Oncogenic LPCAT1 Accelerates Intrahepatic Cholangiocarcinoma Development Through PI3K/Akt Signaling-Dependent Cell Cycle Regulation.

[BACKGROUND] Intrahepatic cholangiocarcinoma (ICC), a primary liver malignancy arising from the intrahepatic bile ducts, represents one of the most aggressive tumors with a dismal prognosis and ranks second only to hepatocellular carcinoma (HCC) in prevalence. Dysregulation of phospholipid metabolism is increasingly being implicated in tumorigenesis, and lysophosphatidylcholine acyltransferase (LPCAT) family members-key regulatory enzymes-play critical roles in various cancers, including HCC. However, their expression profiles and biological functions in ICC remain undefined.

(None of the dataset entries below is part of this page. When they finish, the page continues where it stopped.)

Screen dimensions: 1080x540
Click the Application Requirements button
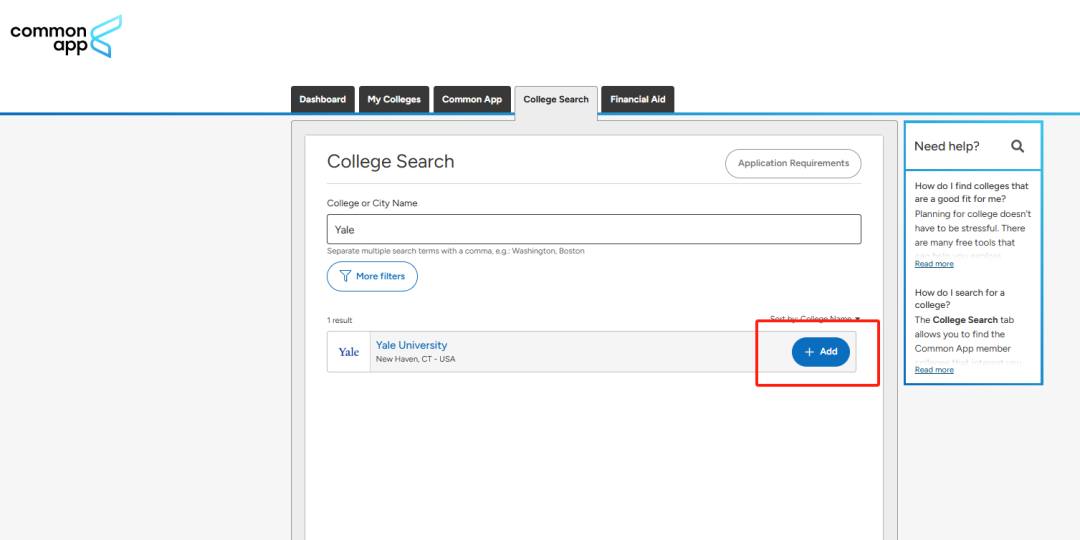click(793, 164)
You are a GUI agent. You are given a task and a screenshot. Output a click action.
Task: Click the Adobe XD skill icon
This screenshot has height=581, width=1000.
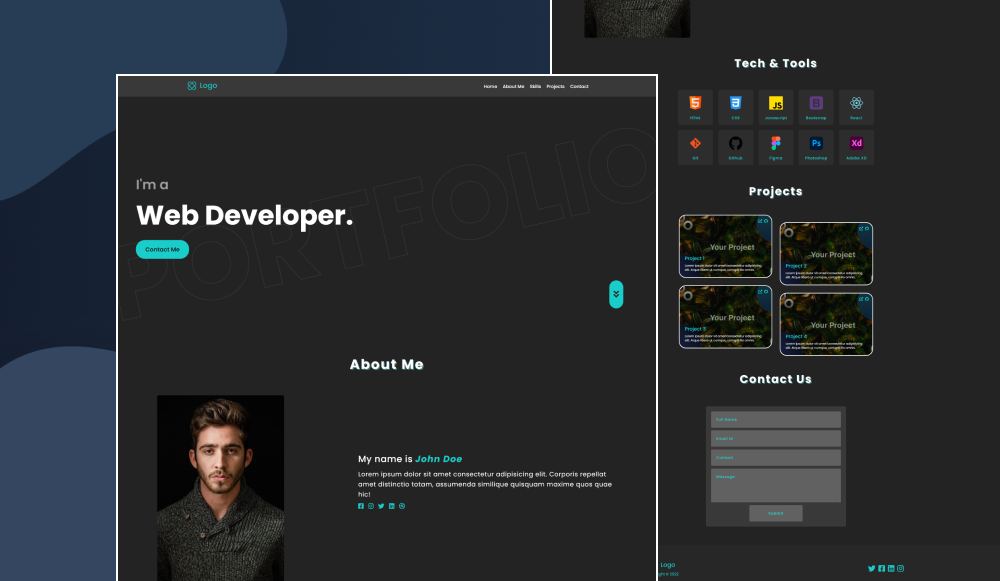(856, 143)
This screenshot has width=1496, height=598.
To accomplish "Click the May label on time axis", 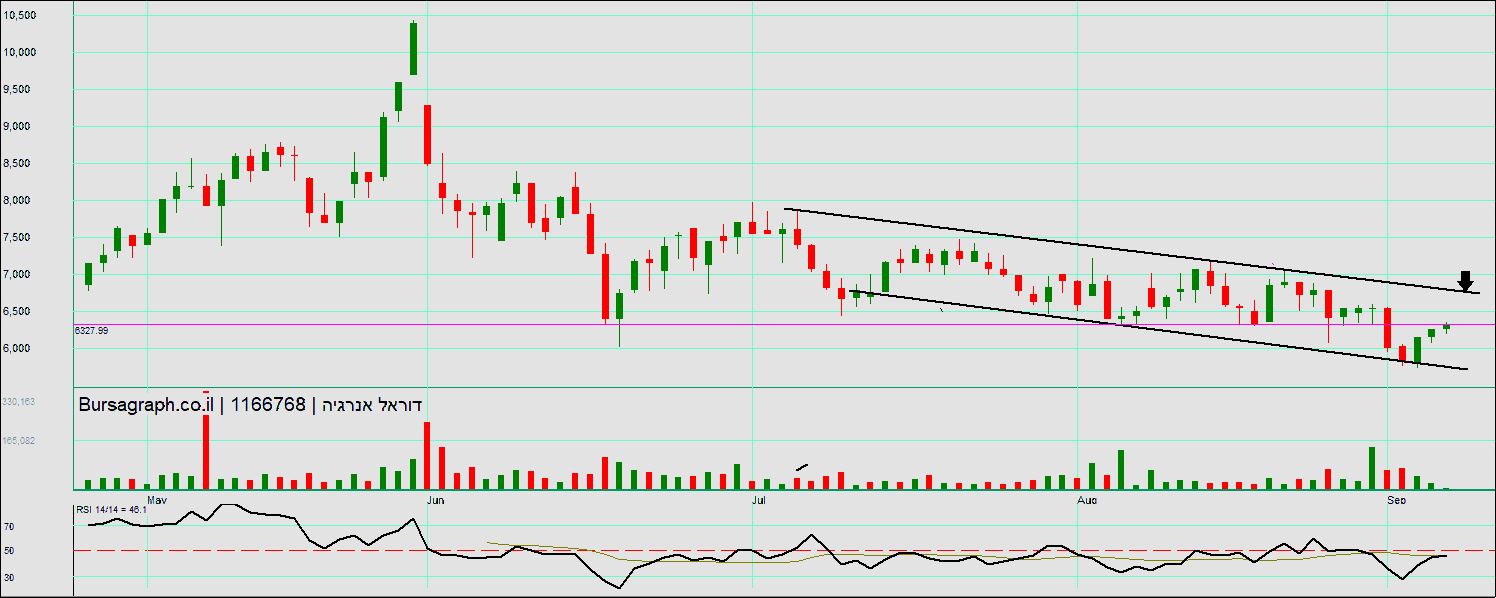I will point(156,497).
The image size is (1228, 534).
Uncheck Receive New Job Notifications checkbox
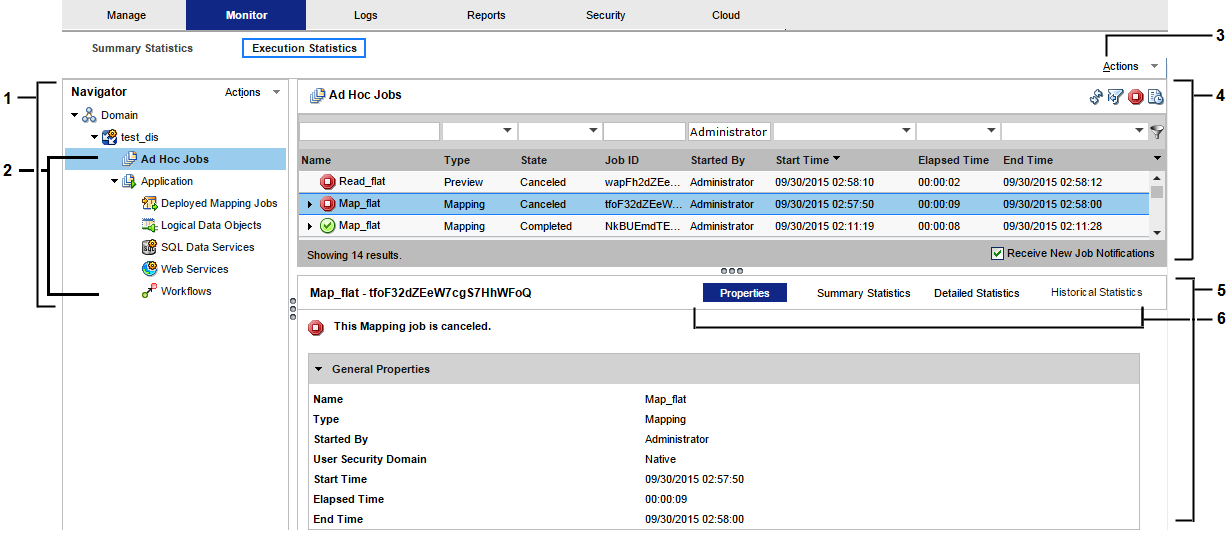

[METHODS] Immunochemistry experiments were used to examine the expression of LPCAT1 in ICC tissues. Both in vitro and in vivo functional assays were performed to investigate the functional role of LPCAT1 in regulating cell proliferation, apoptosis, and tumor growth. RNA sequencing and multiplex immunohistochemistry were used to explore the signaling pathways regulated by LPCAT1.

[RESULTS] We identified LPCAT1 as the most significantly upregulated LPCAT in both human and murine ICC tissues. Elevated LPCAT1 expression correlated with poor prognosis in ICC patients. Genetic silencing or overexpression of LPCAT1 dramatically altered the proliferation capacity of ICC cells both in vitro and in vivo. Furthermore, liver-specific LPCAT1 knockout mice (LPCAT1) exhibited significantly attenuated liver tumor burden in a chemically induced model of ICC. Combined immunoblot and RNA sequencing analyses revealed that LPCAT1 upregulates the expression of cell cycle proteins through activation of the PI3K/AKT signaling pathway, thereby promoting cellular proliferation and accelerating ICC progression.

[CONCLUSIONS] LPCAT1 upregulates cell cycle proteins through activation of the PI3K/AKT signaling pathway, thereby promoting cellular proliferation and accelerating ICC progression.